== SUPPLIED MATERIAL
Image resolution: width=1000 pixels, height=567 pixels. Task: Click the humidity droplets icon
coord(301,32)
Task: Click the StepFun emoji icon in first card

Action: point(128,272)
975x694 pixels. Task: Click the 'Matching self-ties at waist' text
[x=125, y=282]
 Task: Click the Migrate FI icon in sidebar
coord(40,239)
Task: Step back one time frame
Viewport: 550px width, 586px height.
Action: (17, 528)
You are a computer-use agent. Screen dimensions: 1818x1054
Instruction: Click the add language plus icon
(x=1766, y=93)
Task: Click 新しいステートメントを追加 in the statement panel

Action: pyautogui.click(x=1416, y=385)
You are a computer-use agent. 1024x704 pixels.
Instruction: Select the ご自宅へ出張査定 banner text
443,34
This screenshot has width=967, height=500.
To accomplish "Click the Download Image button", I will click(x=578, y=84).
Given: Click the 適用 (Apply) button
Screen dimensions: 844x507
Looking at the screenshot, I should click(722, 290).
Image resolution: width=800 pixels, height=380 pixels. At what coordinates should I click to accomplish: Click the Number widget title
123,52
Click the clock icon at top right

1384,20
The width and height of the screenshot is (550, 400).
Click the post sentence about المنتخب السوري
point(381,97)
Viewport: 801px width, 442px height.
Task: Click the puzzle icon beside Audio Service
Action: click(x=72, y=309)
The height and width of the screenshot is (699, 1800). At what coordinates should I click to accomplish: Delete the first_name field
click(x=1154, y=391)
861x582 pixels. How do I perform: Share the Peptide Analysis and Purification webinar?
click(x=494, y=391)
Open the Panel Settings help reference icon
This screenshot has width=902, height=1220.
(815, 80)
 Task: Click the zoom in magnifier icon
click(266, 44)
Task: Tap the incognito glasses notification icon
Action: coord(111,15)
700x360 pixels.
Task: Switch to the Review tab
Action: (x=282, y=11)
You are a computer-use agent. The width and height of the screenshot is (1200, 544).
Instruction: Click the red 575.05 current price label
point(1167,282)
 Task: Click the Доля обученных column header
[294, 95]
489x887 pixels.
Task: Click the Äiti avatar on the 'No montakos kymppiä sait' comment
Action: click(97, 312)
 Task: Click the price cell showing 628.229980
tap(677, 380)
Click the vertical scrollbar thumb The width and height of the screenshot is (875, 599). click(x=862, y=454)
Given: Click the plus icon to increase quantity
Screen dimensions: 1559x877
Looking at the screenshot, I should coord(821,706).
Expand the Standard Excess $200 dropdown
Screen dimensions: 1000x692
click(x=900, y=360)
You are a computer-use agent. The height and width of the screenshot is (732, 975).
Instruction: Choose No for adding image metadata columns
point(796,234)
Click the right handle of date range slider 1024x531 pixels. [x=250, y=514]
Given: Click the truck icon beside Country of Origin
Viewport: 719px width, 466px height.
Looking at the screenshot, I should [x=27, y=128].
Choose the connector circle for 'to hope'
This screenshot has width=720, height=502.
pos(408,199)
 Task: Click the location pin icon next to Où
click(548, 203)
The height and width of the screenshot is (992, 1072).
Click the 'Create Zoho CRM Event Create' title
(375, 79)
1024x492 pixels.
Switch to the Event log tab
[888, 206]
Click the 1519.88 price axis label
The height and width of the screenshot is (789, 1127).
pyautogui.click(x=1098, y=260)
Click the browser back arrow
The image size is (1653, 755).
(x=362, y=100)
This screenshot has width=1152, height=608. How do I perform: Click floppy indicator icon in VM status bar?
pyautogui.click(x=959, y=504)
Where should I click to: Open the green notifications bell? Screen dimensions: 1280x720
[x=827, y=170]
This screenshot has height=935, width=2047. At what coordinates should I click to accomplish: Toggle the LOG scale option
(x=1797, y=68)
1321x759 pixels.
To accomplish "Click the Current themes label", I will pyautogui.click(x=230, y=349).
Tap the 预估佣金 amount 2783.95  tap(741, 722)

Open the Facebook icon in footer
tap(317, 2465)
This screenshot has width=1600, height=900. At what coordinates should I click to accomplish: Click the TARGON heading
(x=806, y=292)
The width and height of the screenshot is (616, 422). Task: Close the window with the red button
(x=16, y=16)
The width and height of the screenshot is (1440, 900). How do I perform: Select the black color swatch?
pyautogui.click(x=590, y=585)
====
● **GOAL OF THE EXERCISE**:
Which lines run from the one holding "This screenshot has width=967, height=500." through the one holding "Click the vertical" in the records above? Repeat them exactly, both included, and nothing more.

● **WRITTEN REPLY**:
This screenshot has width=967, height=500.
To accomplish "Click the Download Image button", I will click(x=578, y=84).
Given: Click the 適用 (Apply) button
Screen dimensions: 844x507
Looking at the screenshot, I should click(722, 290).
Image resolution: width=800 pixels, height=380 pixels. At what coordinates should I click to accomplish: Click the Number widget title
123,52
Click the clock icon at top right

1384,20
The width and height of the screenshot is (550, 400).
Click the post sentence about المنتخب السوري
point(381,97)
Viewport: 801px width, 442px height.
Task: Click the puzzle icon beside Audio Service
Action: click(x=72, y=309)
The height and width of the screenshot is (699, 1800). At what coordinates should I click to accomplish: Delete the first_name field
click(x=1154, y=391)
861x582 pixels. How do I perform: Share the Peptide Analysis and Purification webinar?
click(x=494, y=391)
Open the Panel Settings help reference icon
This screenshot has width=902, height=1220.
(815, 80)
 Task: Click the zoom in magnifier icon
click(266, 44)
Task: Tap the incognito glasses notification icon
Action: coord(111,15)
700x360 pixels.
Task: Switch to the Review tab
Action: (x=282, y=11)
You are a computer-use agent. The width and height of the screenshot is (1200, 544).
Instruction: Click the red 575.05 current price label
point(1167,282)
 Task: Click the Доля обученных column header
[294, 95]
489x887 pixels.
Task: Click the Äiti avatar on the 'No montakos kymppiä sait' comment
Action: click(97, 312)
 Task: Click the price cell showing 628.229980
tap(677, 380)
Click the vertical scrollbar thumb The width and height of the screenshot is (875, 599). click(x=862, y=454)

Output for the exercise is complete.